The Lyons New Media Centre is also located within the Mills Memorial Library. A specialized multimedia space, the centre facilitates the creation and use of new and traditional media within the academic community while teaching learning and researching. The centre offers video and audio editing workstations, a Gaming and Media Theatre and consultation services.

The Maps, Data & GIS Centre, supplies researchers with access to a geospatial map and data sets and provides workstations with specialized cartographic and statistical software.

==Collections==
The McMaster University Library's collection supports research in more than 50 doctoral and professional programs. Specialized collections include archives and rare books, data and statistics, government publications, audio and video materials, maps, atlases and aerial photos, music and theses. In 2011, McMaster became the first Canadian university to provide access to the Visual History Archive of the Shoah Foundation Institute, consisting of nearly more than 52,000 testimonials of Holocaust survivors and witnesses.

Named after William Ready (university librarian from 1966 until his retirement in 1979 that was instrumental in acquiring the Bertrand Russell Collection and Canadian Authors and 18th Century Collection), the holdings of the William Ready Division of Archives and Research Collections reflect a range of topics including Canadian literature, politics, popular culture and business history, in addition to war and peace in the 20th century with an emphasis on the Holocaust and Resistance.
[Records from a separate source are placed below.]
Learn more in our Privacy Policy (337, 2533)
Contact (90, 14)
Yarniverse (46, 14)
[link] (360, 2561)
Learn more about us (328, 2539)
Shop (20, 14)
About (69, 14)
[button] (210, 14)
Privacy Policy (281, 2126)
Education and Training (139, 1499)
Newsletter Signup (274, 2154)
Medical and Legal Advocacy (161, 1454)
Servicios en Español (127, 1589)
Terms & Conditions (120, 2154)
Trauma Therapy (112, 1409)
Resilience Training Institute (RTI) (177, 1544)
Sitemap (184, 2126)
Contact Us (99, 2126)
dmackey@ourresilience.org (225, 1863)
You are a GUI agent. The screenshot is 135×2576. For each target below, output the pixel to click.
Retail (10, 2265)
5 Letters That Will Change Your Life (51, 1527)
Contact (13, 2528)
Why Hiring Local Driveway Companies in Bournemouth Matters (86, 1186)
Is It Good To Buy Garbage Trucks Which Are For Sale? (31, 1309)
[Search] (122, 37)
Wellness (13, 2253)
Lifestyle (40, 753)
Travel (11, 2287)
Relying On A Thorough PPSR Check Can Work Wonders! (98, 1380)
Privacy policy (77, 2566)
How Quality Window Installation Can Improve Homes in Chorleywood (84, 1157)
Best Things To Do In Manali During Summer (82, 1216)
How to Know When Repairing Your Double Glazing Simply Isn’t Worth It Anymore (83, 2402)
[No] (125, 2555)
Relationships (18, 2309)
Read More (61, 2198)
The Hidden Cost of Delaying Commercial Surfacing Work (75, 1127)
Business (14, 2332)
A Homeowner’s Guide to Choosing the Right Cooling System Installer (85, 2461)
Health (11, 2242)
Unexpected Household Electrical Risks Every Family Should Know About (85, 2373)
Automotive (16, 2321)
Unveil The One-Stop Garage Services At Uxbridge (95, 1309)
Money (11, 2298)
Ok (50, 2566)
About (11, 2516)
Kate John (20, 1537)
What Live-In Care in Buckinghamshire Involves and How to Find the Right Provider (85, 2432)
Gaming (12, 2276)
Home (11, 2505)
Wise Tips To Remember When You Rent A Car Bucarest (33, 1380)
The Division of Archives and Research Collections is also home to the Bertrand Russell Archives, established after the purchase of Russell's papers in 1968.

1943 wartime map of Hannover, Germany used in the film Fury

The Digital Archive contains special digitized collections, including maps, selected archival materials from Research Collections, and digital copies from the rare books collection.
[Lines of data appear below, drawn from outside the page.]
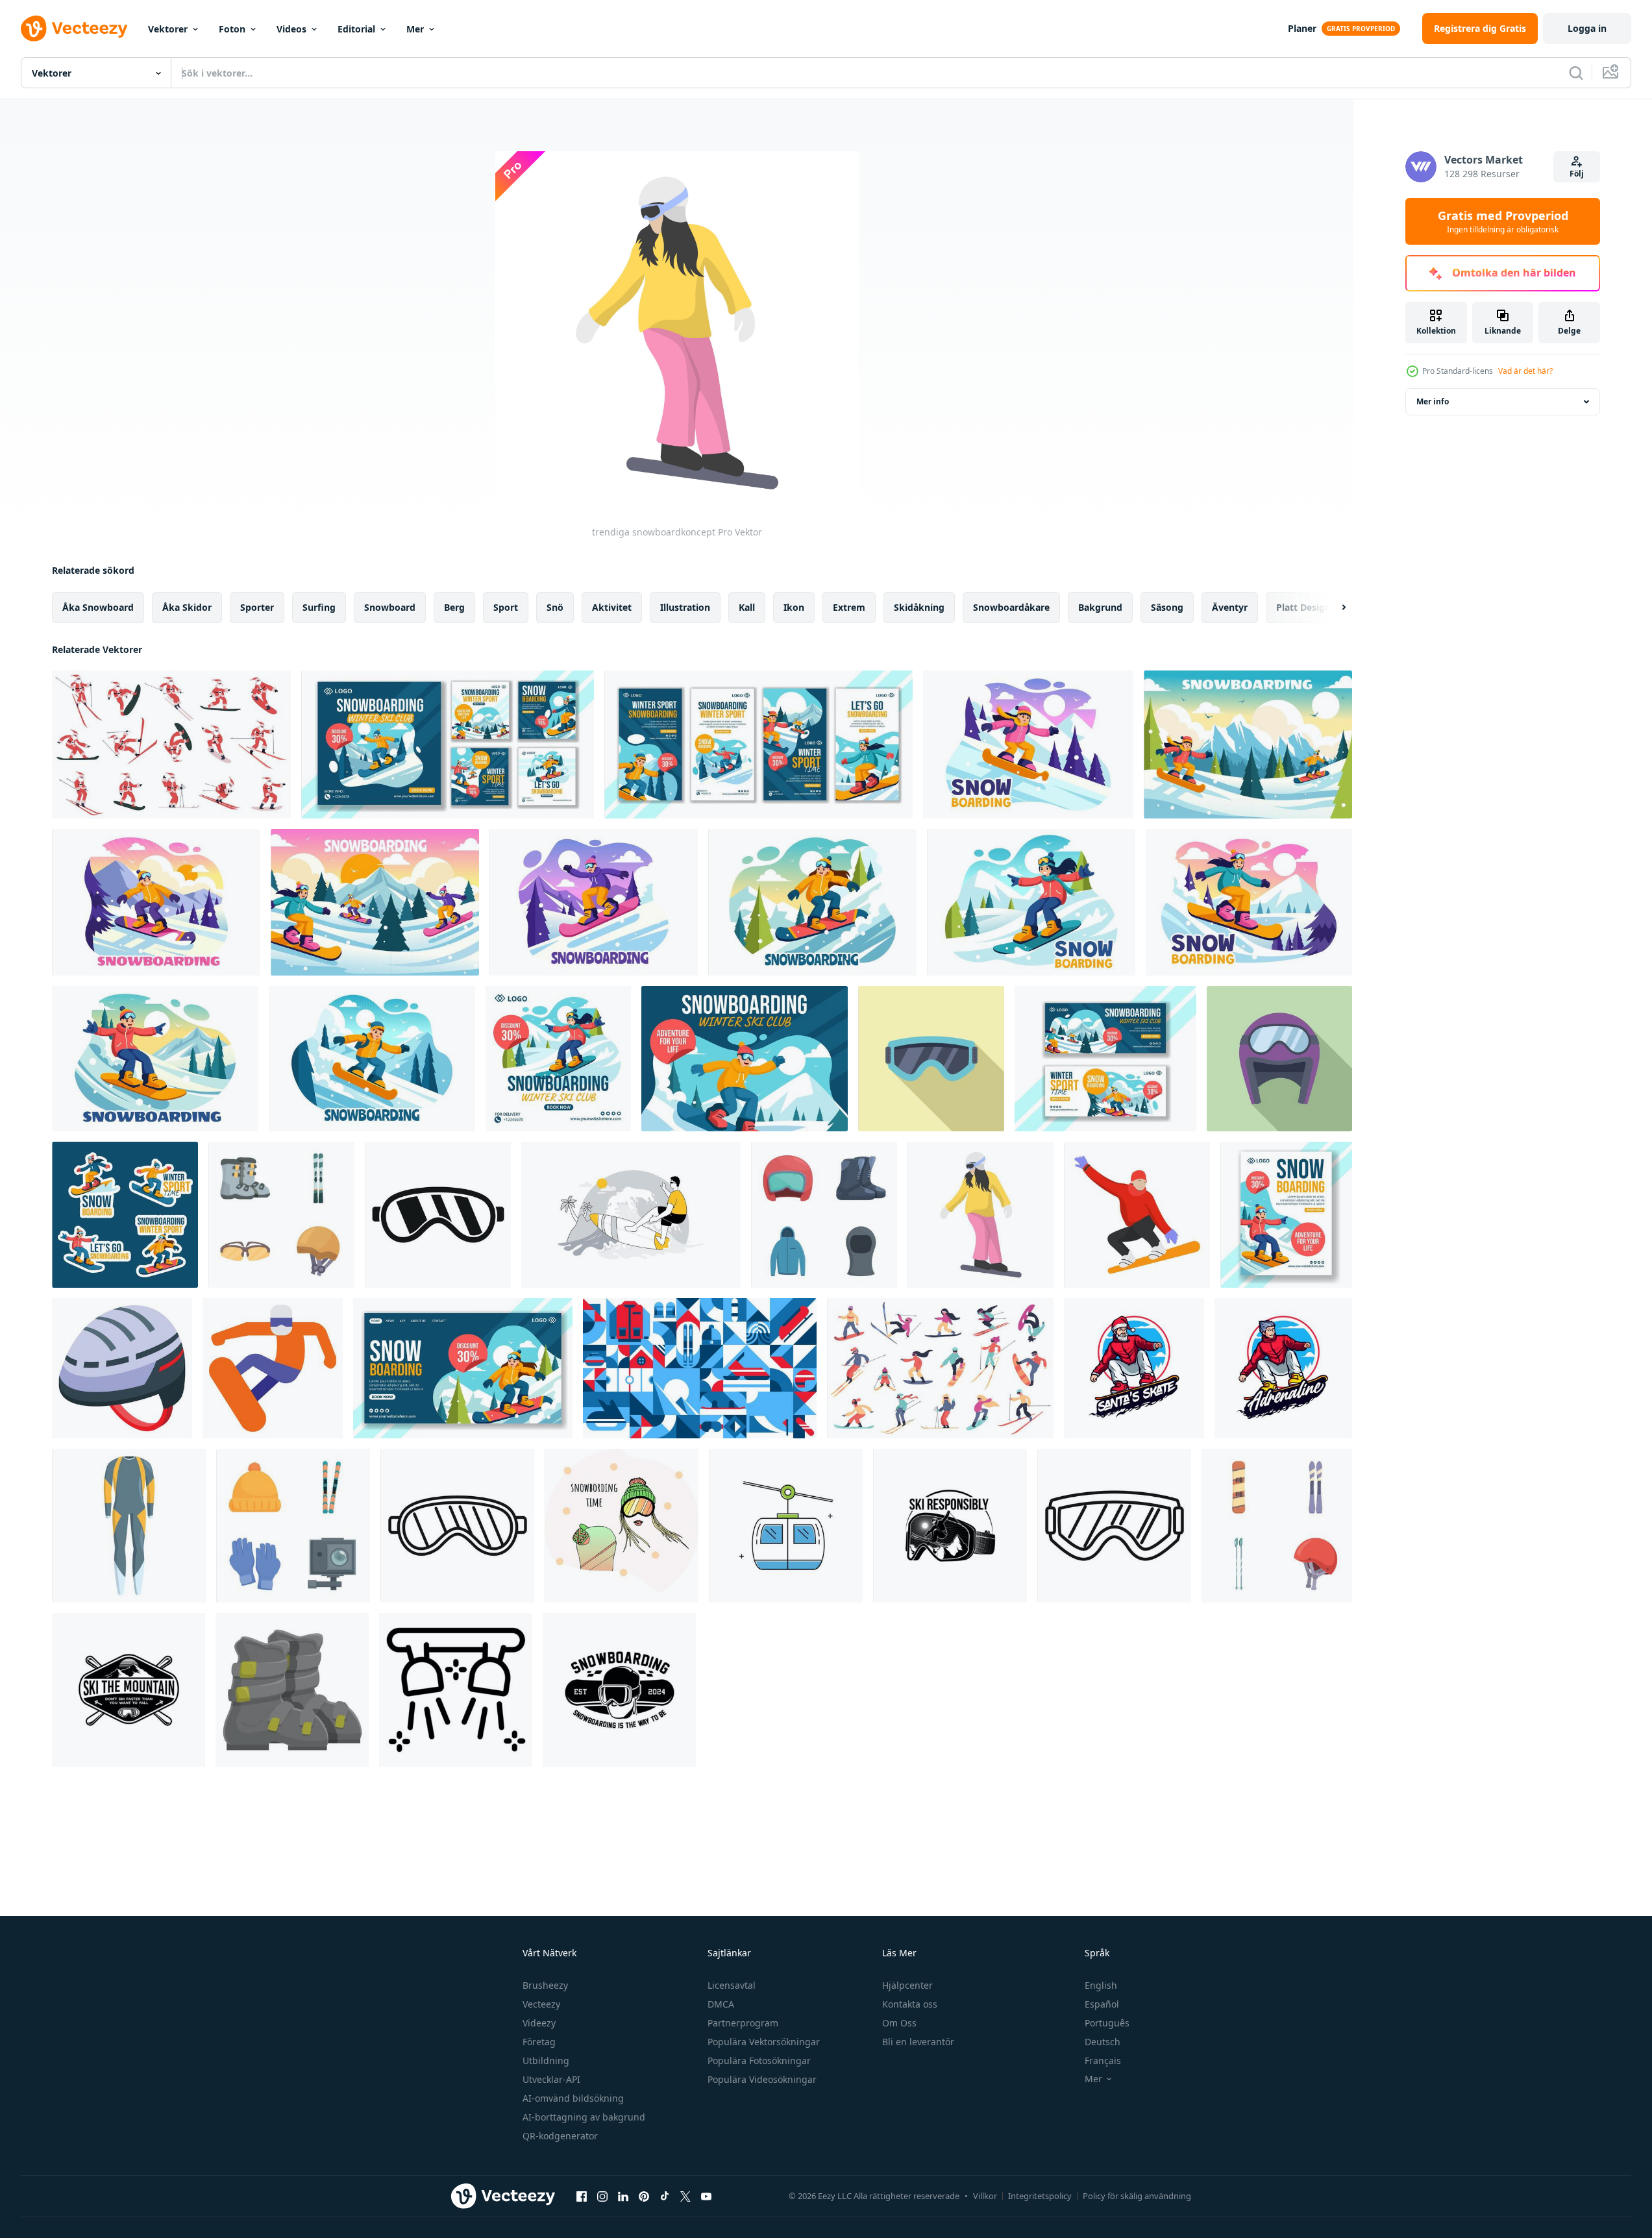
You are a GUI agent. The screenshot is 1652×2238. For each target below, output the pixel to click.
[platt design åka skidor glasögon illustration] (1279, 1058)
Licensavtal (732, 1985)
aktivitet (612, 607)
Digital Collections contains collections of digitized materials such as Historical Perspectives on Canadian Publishing; World War, 1939–1945, German Concentration Camps and Prisons Collection; Digital Russell; and Peace & War in the 20th Century.

The Lloyd Reeds Map Collection holds more than 130,000 paper maps, 18,000 air photos, and 3,000 atlases. Many of the collection's historical maps have been digitized and are freely available online. A digitized copy of a 1943 wartime map of Hanover, Germany, held in the collection was used in the 2014 motion picture Fury. Included in the collection are 1,400 World War I trench maps and aerial photographs. Used by members of the Allied forces the maps were produced in various scales, highlighting terrain, equipment and settlements relevant to specific logistical needs. Several of the maps include annotations and personal information that to convey the real-time experiences of the soldiers who used them.

==Partnerships and collaboration==

McMaster University Library is a member of the Association of Research Libraries, Canadian Association of Research Libraries, and the Ontario Council of University Libraries.